Tuesday, March 30, 2010

Wolves in Germany

For decades, wolves were thought to be completely extinct in Germany. Some people were happy about that, others were not. Now the wolves are back.


Over the last couple of years, the wolves have come back to Germany from Eastern Europe, mostly Poland and the Czech Republic. Therefore, the eastern areas of Germany have been the first where the wolves took residence. Currently, there’s a couple of packs and with every new generation of wolves born, the borders are pushed further west. Young wolves leave the pack they were born in behind and try to find (or found) a new one, a little away.

Biologists and green activists are very happy about this (I am, too, I like the idea of wolves back in the woods), because it shows nature is slowly regenerating and things are going back to ‘normal’. Hunters are not, because the number of deer they’re allowed to shoot is decreasing when wolves, too, hunt the herds. In Germany, the main reason for hunting is not just ‘killing animals’, it’s protecting the woods and balancing nature.
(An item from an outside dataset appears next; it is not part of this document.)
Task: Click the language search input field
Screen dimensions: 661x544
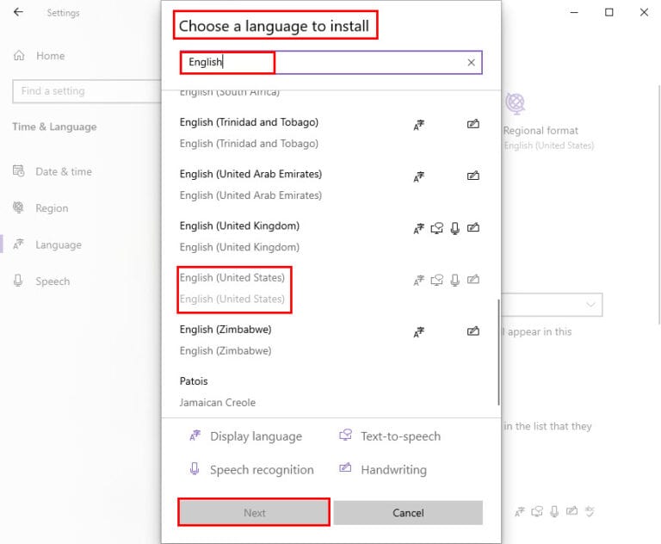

Wolves are a natural balance, keeping the deer populations (and that of various other animals) at bay. That’s good for the forest, because deer feast on young trees, stumping their growth and even destroying them.


Over the last couple of years, as the wolves came back, especially one German tabloid (Bild-Zeitung) has done everything possible to raise the fear of those creatures. Every time one wolf is doing anything noticeable (like, for instance, kill one sheep), the tabloid is on to it, talking about the danger, showing aggressive wolves (sometimes even photoshopped, with green eyes, for example) and basically saying ‘humans will be next’.
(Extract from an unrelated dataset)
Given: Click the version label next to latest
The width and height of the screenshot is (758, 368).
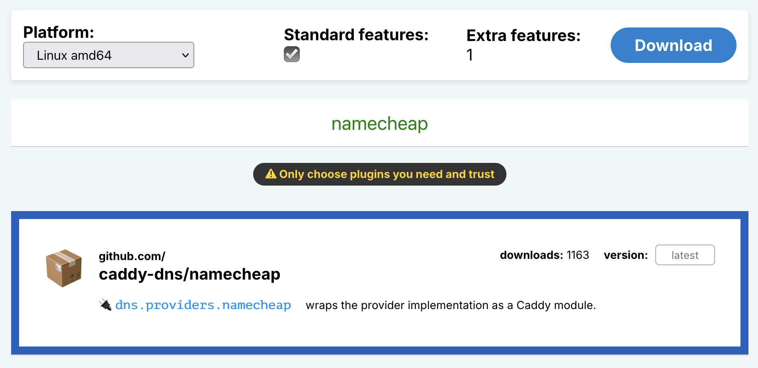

That’s stupid for various reasons. First of all, humans are not exactly normal prey for wolves. They fear our scent and they are not really seeing us as something yummy to eat. (Besides, compared to a sheep or a deer, humans are poor sustenance.) In addition, there’s not all that many wolves around and they mostly hunt at night. They’re not coming into the cities right now (unlike foxes or wild boars), so the chances of actually meeting a wolf is next to non-existent (there’s always a slight one, of course). (And even if you should meet one, it’ll probably run away…)


While quite some hunters see the wolves as something positive (balancing deer much better, because they only go for the weak ones), others would prefer to do all the killing themselves and thus would really like to kill the wolves, too. But as wolves are on the list of rare and protected animals, that’s not allowed. You can, probably, imagine the discussions going on.
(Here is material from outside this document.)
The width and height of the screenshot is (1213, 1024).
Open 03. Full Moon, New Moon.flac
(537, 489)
Wolves are back in Germany and that’s great news. We have at least some predators back in our woods (lynx and wild cat, too). Maybe even bears will one day be back (not just one, but a small population). Things are looking up for nature in Germany.

2 comments:

Alan said...

Great news. From the fairy tales told to many British children it was the dark forest and the wolf that personified the very essence of how we imagined Germany. Born in 1937 it was a Germany on my map that stretched from Belgium to the Russian Border. Now let's see the bear back in the German forests.

Cay Reet said...

As a matter of fact, there has at least one bear been seen in Germany - in the eastern area of Bavaria. May others follow.